Saturday, February 20, 2016

Addictions Aren’t Fixed By Relationships

Drug and alcohol problems permeate all classes, cultures and demographics. America’s largest minority - the disabled - are perhaps at even greater risk of developing addictions than other groups due to a number of factors. For one, many forms of disability, such as blindness and deafness, are not adequately accounted for in the many options for rehab and counseling. Furthermore, many driving forces of addiction stem from issues in which the disabled are especially vulnerable: bullying, loneliness and depression.

Developing a psychological and/or physiological dependence on drugs and/or alcohol affects men more than women. Therefore, it’s no surprise that when addiction exists in relationships involving one or more people living with a disability, it’s almost always the man with the problem. That doesn’t mean the coin doesn’t sometimes flip the other way; it’s simply that one side weighs more than the other.
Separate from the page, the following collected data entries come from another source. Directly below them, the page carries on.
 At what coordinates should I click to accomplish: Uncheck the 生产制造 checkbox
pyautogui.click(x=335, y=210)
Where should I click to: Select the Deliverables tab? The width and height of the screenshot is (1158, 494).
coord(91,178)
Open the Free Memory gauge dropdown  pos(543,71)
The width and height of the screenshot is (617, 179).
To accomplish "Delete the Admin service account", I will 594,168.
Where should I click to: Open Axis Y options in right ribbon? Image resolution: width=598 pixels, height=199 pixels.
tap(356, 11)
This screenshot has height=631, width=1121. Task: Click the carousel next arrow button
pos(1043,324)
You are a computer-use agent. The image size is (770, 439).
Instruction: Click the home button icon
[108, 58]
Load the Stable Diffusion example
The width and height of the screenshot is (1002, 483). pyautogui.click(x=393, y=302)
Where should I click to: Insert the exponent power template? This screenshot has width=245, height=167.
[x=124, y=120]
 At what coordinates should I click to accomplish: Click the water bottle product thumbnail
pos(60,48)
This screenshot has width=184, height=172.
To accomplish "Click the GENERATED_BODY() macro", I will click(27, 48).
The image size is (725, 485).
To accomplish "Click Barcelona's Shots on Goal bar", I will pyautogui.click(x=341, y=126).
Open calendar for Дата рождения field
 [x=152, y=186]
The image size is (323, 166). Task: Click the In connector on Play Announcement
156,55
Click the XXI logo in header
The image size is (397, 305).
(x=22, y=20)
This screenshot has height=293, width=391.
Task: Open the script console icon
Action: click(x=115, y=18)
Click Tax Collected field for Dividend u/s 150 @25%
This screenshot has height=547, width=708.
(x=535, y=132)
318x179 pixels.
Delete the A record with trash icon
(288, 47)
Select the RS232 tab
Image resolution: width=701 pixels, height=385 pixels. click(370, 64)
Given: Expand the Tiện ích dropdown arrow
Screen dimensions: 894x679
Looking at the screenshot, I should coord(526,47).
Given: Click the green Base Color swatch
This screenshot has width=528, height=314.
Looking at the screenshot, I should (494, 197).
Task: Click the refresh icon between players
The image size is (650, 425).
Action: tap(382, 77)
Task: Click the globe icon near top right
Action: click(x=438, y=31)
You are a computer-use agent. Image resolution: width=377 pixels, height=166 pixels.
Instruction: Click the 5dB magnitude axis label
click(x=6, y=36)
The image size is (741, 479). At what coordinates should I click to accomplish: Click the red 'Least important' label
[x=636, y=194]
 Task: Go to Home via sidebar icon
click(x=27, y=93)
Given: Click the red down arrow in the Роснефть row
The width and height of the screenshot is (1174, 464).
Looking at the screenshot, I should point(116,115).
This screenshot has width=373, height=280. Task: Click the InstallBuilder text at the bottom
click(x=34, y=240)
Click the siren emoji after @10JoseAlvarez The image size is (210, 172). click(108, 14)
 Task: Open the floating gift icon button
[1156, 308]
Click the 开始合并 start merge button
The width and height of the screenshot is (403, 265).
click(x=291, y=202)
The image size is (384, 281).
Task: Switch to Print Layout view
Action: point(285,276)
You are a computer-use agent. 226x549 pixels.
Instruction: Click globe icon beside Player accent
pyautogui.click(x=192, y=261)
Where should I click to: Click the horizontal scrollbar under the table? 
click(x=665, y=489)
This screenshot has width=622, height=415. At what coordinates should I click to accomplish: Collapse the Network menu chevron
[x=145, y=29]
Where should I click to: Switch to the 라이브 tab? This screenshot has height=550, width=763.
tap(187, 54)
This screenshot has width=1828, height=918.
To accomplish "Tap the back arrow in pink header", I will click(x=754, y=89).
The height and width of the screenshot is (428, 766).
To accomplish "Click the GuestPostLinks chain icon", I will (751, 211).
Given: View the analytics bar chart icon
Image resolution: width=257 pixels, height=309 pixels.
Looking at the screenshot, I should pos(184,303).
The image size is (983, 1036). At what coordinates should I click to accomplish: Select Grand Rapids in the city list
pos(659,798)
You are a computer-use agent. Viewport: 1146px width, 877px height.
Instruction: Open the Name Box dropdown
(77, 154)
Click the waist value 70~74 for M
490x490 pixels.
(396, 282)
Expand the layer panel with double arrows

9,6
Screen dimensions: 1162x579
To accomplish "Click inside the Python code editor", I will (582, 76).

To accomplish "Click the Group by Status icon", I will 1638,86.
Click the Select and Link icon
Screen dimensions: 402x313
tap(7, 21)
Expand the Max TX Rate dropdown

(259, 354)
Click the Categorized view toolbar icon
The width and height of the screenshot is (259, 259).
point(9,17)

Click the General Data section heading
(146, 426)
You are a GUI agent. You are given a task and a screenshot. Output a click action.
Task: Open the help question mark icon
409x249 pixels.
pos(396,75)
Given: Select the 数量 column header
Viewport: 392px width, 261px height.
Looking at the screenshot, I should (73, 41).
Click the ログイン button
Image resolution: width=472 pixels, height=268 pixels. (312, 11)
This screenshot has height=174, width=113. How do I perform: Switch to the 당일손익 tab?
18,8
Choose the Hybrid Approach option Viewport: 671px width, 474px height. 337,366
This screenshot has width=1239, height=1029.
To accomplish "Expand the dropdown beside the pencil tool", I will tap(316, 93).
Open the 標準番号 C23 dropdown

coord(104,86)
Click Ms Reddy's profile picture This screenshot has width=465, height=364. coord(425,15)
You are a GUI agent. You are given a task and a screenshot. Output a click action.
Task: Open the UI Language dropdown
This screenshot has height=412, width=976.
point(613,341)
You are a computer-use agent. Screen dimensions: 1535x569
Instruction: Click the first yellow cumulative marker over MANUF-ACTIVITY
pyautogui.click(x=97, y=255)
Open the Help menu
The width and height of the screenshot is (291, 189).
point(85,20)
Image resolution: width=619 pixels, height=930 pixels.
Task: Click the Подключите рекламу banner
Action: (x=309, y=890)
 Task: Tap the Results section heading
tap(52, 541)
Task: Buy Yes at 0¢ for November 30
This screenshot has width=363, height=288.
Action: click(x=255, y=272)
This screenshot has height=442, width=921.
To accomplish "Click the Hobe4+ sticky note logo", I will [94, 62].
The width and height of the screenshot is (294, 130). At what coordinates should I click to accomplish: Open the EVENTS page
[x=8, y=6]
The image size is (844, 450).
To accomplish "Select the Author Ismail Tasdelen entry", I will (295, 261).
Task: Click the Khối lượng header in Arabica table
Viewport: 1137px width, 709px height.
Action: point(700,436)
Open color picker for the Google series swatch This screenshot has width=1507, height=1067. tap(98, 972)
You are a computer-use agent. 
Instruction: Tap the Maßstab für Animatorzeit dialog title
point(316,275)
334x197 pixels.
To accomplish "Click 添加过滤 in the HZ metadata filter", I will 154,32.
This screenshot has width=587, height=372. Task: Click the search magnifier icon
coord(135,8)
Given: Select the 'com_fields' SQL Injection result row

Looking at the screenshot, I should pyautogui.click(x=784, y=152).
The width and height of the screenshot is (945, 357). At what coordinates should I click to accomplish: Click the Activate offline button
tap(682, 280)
Sometimes, the most common denominator in the many relationships where a man has an addiction issue is that the drug or alcohol problem existed prior to the start of the relationship. This is not immediately evident to the woman, her friends or her family because the addicted individual is temporarily cured by romance. He is willing to put drugs and alcohol to the side - at least relative to his typical consumption - because feelings of love for another person override the love of a bottle, needle, pill or pipe.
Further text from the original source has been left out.